→ **Material to process**
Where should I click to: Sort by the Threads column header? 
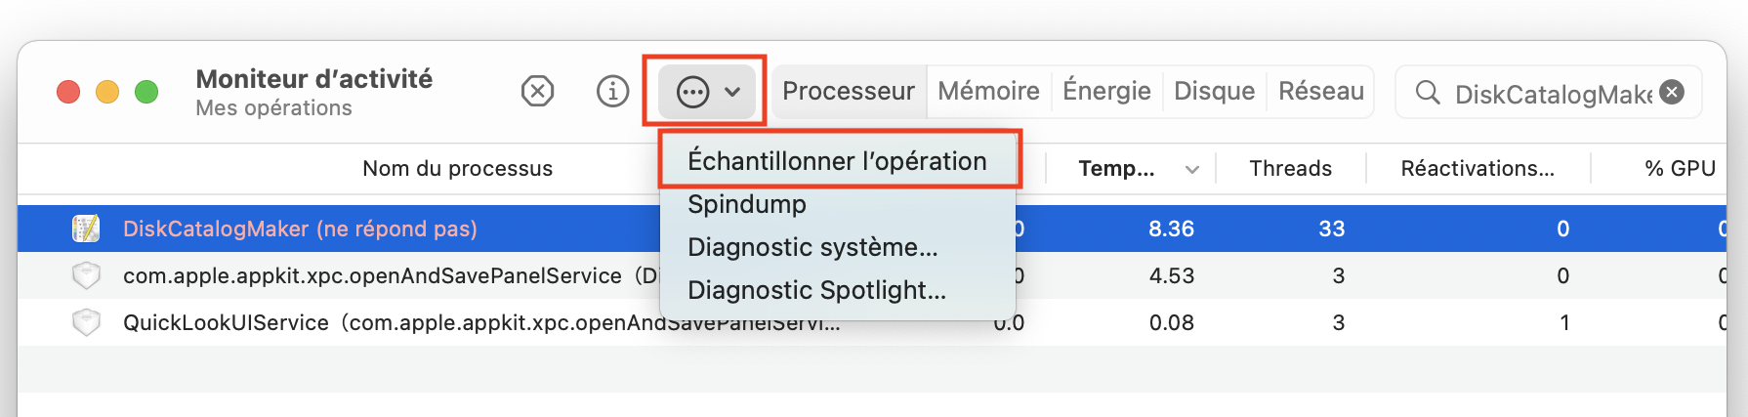point(1290,169)

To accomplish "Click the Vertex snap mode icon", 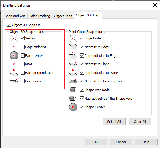I will point(14,38).
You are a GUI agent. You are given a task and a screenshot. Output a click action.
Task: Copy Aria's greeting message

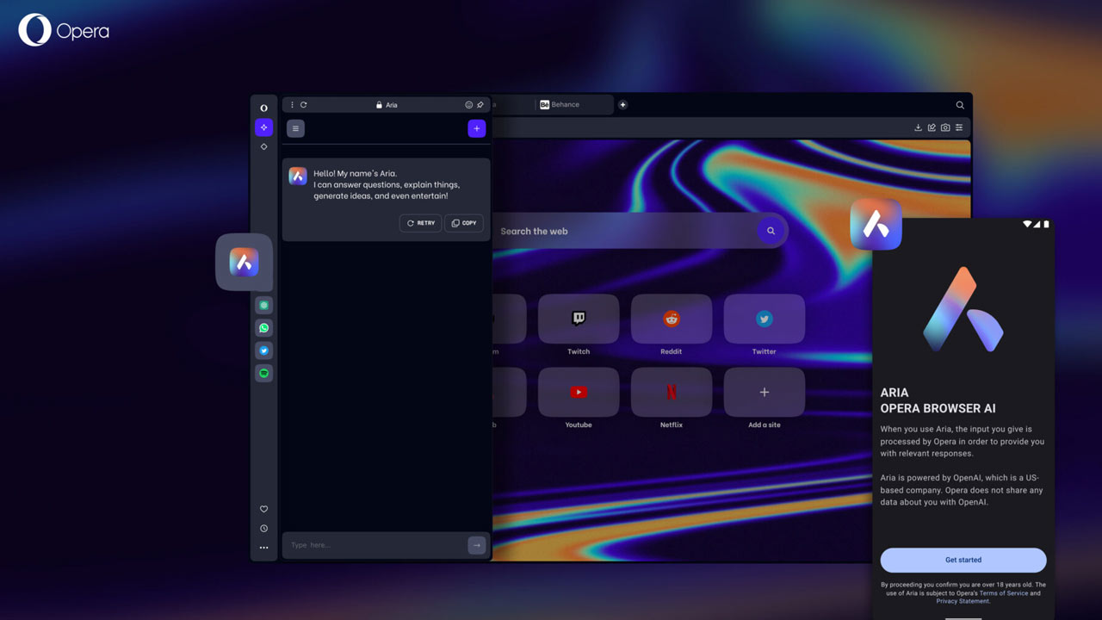[x=464, y=223]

→ **What to produce**
Add 54 to each coordinate in the answers of the entries, from the line with "You are a GUI" up to and including the last line of the entries, and write those lines out again in full, requests included. Leave the pictures out.

→ **Output for this task**
You are a GUI agent. You are given a task and a screenshot. Output a click action.
Task: Copy Aria's greeting message

[x=518, y=277]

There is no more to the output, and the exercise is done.